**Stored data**
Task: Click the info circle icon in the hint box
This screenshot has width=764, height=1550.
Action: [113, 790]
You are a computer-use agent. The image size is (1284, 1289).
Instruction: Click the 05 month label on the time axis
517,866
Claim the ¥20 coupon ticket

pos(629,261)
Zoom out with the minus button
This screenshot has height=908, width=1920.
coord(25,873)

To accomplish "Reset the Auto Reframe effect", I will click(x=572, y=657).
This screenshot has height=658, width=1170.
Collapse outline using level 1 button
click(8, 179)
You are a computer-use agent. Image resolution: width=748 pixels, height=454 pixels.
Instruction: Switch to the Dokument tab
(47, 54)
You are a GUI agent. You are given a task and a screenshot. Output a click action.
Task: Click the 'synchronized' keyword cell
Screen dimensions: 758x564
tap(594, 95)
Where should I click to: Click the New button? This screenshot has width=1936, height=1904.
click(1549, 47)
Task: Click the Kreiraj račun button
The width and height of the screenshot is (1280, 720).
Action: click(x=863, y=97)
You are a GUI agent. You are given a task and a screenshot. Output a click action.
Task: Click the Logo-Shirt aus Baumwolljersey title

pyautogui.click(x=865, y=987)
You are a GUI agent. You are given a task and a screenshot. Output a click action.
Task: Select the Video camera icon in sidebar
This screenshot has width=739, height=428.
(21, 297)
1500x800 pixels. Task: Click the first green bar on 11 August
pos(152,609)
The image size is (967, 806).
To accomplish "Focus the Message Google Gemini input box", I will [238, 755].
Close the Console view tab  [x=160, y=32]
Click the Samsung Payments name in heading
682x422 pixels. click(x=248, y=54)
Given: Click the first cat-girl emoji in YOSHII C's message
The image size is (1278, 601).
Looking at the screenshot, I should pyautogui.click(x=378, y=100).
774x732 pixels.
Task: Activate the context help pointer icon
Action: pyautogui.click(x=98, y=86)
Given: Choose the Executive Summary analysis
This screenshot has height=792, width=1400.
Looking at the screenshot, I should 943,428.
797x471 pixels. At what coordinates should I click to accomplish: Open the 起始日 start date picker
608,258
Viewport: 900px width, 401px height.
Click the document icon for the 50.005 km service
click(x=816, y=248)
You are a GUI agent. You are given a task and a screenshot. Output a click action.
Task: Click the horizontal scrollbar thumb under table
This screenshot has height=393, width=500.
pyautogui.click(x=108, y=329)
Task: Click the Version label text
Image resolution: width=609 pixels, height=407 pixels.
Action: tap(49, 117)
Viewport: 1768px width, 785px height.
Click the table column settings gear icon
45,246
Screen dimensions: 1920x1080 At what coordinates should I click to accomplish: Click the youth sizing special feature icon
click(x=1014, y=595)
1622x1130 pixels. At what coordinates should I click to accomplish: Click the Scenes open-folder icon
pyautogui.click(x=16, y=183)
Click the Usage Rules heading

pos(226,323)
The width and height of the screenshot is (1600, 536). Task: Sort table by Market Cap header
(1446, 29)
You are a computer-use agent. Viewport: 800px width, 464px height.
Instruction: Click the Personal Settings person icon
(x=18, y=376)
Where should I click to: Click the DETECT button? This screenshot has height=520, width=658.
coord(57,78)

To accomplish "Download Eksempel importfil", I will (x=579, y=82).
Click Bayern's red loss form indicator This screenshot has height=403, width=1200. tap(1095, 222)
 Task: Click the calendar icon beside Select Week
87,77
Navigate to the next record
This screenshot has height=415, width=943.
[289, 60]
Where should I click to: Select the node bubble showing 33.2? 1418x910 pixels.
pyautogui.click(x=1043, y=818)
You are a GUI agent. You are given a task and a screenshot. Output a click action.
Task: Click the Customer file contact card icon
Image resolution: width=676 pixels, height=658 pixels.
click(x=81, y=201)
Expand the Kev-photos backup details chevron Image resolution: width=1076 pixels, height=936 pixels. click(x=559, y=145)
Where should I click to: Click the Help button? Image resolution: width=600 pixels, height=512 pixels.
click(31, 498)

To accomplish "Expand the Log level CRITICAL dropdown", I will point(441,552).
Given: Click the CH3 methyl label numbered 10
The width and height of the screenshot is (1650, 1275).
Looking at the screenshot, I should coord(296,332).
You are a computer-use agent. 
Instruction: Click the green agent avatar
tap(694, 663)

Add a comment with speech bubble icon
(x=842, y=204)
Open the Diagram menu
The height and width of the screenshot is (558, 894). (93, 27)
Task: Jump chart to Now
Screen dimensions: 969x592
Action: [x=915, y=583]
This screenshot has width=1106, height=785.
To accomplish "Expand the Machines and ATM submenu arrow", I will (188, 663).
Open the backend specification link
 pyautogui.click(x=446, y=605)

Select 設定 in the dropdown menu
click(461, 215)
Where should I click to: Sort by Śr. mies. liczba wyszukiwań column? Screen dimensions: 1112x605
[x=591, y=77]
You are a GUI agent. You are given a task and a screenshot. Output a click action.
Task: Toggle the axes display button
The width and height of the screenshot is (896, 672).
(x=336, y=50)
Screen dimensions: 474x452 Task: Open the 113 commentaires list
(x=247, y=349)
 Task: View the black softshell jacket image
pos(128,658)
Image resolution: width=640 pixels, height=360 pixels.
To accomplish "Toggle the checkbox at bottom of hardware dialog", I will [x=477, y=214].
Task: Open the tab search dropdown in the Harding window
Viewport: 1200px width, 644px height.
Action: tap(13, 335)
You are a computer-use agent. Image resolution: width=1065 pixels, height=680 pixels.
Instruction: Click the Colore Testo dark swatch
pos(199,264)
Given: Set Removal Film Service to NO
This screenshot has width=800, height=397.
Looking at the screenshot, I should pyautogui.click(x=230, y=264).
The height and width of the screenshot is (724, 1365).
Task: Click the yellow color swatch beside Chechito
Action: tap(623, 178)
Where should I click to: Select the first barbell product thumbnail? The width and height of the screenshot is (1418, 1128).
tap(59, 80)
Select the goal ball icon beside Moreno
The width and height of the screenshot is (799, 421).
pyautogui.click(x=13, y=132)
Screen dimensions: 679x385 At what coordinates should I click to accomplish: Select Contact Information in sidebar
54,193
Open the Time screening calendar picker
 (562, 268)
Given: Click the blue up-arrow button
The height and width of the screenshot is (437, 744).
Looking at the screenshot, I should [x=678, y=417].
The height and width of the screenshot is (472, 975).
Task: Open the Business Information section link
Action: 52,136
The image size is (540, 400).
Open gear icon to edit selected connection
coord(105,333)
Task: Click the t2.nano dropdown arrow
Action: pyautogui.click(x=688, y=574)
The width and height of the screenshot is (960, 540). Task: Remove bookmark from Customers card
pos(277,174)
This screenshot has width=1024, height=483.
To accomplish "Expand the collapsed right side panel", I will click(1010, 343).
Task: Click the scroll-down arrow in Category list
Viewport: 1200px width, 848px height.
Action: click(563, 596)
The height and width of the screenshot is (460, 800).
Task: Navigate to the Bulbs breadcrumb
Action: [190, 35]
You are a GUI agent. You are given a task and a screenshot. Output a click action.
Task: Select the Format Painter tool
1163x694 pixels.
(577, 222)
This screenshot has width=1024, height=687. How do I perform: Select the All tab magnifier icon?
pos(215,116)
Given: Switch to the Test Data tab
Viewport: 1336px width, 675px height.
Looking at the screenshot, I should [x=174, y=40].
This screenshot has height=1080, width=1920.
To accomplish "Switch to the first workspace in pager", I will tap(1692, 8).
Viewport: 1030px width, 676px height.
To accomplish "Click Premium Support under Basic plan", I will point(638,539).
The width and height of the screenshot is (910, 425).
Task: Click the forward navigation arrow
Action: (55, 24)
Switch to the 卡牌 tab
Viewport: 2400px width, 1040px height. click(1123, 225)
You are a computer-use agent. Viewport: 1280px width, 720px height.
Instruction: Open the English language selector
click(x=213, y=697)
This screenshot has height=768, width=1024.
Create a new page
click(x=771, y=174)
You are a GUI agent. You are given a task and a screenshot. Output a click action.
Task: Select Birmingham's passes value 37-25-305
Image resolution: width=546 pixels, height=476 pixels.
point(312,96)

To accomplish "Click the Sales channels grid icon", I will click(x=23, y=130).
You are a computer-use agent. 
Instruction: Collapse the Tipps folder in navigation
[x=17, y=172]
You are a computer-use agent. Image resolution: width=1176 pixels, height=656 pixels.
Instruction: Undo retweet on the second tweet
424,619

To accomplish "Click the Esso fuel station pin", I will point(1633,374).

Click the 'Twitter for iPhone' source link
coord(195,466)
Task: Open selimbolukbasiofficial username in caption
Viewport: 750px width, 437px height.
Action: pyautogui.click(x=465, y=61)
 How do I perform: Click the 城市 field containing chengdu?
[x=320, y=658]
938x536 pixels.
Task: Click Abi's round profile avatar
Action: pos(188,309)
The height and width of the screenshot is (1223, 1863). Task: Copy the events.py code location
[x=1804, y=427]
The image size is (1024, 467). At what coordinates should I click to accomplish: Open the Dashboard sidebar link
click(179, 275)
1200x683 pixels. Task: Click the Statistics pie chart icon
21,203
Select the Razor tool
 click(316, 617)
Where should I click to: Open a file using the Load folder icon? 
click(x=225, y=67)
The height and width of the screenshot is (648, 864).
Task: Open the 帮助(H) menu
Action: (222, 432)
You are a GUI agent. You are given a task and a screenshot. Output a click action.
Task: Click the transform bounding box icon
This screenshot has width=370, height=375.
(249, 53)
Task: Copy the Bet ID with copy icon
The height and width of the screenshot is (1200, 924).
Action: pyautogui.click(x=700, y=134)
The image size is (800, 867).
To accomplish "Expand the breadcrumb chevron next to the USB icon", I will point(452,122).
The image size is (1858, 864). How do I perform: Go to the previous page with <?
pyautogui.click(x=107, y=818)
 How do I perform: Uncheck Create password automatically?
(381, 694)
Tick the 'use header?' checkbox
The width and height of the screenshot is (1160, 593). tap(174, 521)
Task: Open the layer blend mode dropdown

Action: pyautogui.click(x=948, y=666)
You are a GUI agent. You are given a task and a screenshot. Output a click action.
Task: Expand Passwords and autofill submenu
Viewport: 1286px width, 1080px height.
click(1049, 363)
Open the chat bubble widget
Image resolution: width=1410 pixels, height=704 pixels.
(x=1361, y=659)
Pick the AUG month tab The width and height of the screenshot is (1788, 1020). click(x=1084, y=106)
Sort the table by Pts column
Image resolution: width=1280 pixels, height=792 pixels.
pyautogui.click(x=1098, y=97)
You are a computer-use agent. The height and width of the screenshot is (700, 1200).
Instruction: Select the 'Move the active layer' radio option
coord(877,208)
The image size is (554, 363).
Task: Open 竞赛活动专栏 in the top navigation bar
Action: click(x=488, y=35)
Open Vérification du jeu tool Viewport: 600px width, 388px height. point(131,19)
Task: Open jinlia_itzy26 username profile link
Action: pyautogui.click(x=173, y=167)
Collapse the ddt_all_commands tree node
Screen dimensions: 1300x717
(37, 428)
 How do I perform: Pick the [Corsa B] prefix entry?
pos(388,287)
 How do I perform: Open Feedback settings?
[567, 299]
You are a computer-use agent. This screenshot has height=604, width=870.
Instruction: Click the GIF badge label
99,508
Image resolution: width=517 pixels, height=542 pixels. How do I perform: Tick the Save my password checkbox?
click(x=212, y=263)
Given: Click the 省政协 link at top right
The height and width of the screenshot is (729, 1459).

**INSTRUCTIONS TO FOLLOW**
From the entries above, extract only the lines running from the one containing "Click the Samsung Payments name in heading" through the one containing "Viewport: 1768px width, 785px height.", inclusive.

**THE COMPLETED TASK**
Click the Samsung Payments name in heading
682x422 pixels. click(x=248, y=54)
Given: Click the first cat-girl emoji in YOSHII C's message
The image size is (1278, 601).
Looking at the screenshot, I should pyautogui.click(x=378, y=100).
774x732 pixels.
Task: Activate the context help pointer icon
Action: pyautogui.click(x=98, y=86)
Given: Choose the Executive Summary analysis
This screenshot has height=792, width=1400.
Looking at the screenshot, I should 943,428.
797x471 pixels. At what coordinates should I click to accomplish: Open the 起始日 start date picker
608,258
Viewport: 900px width, 401px height.
Click the document icon for the 50.005 km service
click(x=816, y=248)
You are a GUI agent. You are given a task and a screenshot. Output a click action.
Task: Click the horizontal scrollbar thumb under table
This screenshot has height=393, width=500.
pyautogui.click(x=108, y=329)
Task: Click the Version label text
Image resolution: width=609 pixels, height=407 pixels.
Action: tap(49, 117)
Viewport: 1768px width, 785px height.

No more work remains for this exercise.